Depuis le 1er janvier 2015, les entreprises doivent déclarer les salariés exposés à des facteurs de risques professionnels au-delà de certains seuils définis par décret. Les salariés concernés acquièrent des points qui leur permettent ensuite de bénéficier d'action de formation, de financier une réduction de leur durée de travail ou de partir en retraite avant l'âge légal (voir « Obligations et responsabilités de l'employeur », RF 1067, § 1340).
Or, l'étude d'impact associée au projet de loi d'habilitation à prendre par ordonnances les mesures pour le renforcement du dialogue social note que ce dispositif pose d'importantes difficultés pratiques, notamment pour les très petites entreprises (TPE) et les petites et moyennes entreprises (PME), qui peinent notamment à mesurer l'exposition des salariés aux facteurs réglementaires de pénibilité (étude d'impact, p. 65).

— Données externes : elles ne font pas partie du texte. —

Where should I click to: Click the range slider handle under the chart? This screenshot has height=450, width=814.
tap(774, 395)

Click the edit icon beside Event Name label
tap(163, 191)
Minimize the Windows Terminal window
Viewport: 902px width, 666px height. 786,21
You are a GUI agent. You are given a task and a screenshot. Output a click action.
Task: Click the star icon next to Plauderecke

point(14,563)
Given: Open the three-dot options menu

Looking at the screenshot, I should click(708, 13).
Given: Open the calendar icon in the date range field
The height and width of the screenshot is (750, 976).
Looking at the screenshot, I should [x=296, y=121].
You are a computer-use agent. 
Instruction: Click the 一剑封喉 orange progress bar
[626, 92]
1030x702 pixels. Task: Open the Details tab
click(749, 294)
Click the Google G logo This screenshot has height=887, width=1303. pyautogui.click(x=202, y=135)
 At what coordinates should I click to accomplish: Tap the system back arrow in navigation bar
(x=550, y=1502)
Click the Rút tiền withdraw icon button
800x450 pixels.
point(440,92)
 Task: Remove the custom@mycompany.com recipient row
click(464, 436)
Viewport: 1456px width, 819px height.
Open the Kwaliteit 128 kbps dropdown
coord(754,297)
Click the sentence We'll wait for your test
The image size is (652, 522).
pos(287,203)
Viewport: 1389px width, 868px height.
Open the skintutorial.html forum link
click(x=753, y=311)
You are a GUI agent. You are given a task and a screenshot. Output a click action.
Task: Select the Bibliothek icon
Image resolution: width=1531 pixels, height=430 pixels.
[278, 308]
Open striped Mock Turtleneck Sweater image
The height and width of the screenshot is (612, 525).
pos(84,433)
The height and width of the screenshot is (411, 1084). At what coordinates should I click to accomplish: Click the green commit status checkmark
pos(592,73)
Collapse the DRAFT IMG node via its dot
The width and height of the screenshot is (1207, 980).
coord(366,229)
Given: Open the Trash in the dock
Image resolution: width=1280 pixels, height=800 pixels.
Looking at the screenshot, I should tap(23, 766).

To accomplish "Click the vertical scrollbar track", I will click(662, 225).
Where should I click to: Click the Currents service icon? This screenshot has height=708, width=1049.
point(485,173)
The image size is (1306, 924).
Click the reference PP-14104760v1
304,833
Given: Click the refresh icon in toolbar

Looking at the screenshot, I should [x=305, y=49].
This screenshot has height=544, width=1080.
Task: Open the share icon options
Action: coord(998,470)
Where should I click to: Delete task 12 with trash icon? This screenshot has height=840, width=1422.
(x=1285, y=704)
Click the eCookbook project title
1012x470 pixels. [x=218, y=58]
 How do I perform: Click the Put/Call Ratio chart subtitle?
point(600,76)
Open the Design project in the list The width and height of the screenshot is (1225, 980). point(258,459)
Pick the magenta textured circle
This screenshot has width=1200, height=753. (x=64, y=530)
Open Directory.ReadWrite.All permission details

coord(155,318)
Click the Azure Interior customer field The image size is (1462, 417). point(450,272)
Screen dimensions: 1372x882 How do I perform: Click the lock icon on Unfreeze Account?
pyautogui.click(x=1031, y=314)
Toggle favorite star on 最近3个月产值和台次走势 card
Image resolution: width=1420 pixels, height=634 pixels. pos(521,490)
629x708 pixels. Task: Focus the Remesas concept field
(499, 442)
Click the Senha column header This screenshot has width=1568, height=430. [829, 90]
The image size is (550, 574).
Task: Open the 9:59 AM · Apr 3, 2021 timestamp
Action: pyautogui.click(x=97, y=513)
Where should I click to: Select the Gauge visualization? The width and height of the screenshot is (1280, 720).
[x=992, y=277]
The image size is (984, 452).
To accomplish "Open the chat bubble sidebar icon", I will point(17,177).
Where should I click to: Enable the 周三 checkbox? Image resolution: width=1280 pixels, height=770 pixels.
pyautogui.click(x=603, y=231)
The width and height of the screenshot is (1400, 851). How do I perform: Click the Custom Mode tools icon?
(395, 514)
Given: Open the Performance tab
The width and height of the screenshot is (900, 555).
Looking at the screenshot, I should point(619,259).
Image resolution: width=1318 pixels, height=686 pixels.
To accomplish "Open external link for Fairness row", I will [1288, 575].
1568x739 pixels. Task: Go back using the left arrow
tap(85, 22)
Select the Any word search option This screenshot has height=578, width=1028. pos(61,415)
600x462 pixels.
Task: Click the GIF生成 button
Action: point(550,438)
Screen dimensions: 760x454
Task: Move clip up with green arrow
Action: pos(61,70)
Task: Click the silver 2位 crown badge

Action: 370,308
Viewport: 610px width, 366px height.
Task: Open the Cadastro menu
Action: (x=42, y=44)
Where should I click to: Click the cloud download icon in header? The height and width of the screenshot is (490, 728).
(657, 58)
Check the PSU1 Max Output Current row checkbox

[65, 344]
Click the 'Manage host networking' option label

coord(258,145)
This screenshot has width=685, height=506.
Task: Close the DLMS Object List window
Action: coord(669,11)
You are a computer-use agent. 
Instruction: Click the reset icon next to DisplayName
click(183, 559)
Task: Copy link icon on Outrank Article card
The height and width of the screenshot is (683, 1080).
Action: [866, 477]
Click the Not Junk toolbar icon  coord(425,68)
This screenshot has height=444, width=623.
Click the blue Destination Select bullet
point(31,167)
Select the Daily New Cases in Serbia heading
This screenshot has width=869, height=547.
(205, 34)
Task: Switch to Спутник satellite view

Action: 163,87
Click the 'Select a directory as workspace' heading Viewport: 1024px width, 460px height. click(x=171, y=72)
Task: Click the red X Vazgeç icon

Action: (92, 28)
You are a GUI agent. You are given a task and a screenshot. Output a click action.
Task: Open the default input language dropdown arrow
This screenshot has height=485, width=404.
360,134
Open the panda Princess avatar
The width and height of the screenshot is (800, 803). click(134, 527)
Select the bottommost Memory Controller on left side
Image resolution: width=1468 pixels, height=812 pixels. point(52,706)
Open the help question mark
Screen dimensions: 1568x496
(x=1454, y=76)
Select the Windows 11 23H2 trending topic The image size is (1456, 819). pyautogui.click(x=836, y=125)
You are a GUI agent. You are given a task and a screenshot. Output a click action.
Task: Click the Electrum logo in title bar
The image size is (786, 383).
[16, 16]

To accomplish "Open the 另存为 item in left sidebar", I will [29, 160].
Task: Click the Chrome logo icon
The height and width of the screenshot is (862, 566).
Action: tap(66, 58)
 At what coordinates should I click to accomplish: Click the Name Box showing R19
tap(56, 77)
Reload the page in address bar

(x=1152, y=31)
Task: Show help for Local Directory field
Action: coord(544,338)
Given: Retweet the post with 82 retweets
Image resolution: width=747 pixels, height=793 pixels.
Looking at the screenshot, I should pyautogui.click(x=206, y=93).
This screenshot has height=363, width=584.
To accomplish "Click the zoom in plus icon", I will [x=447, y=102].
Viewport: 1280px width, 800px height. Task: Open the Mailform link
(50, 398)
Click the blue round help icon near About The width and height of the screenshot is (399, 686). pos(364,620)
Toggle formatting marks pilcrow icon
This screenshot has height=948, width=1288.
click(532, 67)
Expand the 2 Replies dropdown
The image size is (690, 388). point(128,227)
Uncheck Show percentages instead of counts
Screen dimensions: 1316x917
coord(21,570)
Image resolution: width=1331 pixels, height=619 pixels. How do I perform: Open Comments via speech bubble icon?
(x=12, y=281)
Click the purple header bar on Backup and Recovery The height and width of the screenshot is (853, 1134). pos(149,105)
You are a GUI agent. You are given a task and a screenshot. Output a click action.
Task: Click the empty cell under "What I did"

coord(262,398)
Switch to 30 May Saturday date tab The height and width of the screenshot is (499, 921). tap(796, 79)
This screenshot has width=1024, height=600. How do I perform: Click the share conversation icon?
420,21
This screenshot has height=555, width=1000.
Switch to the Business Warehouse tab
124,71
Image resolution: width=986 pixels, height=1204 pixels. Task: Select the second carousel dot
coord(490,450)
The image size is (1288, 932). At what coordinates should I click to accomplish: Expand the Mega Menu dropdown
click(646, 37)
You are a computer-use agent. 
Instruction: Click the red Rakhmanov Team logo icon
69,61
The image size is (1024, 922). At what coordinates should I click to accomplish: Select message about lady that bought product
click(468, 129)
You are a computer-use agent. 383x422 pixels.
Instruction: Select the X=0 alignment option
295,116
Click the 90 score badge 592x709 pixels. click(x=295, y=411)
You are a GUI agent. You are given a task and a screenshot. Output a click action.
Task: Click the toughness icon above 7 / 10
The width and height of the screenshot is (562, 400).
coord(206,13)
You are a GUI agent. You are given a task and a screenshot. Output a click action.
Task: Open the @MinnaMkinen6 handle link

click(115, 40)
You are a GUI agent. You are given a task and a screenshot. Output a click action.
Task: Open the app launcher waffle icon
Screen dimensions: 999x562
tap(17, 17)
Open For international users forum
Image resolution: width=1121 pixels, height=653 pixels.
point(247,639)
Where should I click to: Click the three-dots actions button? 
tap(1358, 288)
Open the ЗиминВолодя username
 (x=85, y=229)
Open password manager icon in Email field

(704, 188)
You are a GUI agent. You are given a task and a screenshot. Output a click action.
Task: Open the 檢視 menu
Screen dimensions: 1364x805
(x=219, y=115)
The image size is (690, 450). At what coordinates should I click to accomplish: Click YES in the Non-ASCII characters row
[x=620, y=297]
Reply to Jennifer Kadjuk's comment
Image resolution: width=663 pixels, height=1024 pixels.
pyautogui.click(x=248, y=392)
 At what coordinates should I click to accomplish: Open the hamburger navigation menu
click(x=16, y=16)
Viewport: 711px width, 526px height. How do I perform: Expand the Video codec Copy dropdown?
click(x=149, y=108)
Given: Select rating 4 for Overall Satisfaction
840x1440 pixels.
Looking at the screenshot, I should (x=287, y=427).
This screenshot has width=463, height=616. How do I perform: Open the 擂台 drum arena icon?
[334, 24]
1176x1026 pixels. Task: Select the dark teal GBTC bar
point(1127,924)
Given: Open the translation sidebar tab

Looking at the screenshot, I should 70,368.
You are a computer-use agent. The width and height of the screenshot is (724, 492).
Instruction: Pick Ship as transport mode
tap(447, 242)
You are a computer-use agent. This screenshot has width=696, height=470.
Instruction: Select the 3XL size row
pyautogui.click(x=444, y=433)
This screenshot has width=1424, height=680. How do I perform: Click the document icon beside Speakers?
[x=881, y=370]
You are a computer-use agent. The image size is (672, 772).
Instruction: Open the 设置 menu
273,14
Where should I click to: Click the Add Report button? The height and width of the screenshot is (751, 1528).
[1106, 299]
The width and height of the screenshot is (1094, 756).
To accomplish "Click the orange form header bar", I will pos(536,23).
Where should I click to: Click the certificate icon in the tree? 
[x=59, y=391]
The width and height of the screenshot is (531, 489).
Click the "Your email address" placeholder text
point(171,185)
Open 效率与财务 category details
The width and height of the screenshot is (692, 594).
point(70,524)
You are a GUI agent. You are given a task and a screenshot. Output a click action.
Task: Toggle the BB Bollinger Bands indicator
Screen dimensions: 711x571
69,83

Le projet de loi d'habilitation prévoit par conséquent de modifier par ordonnances les règles de prise en compte de la pénibilité au travail, en adaptant les facteurs de risques professionnels (c. trav. art. D. 4161-2), les obligations de déclaration de ceux-ci, les conditions d’appréciation de l’exposition à certains de ces facteurs, les modes de prévention, les modalités de compensation de la pénibilité, ainsi que les modalités de financement des dispositifs correspondants (projet de loi art. 5).
La lettre adressée le 8 juillet 2017 par le Premier ministre, Édouard Philippe, aux partenaires sociaux précise les intentions du gouvernement et le contenu de la future ordonnance.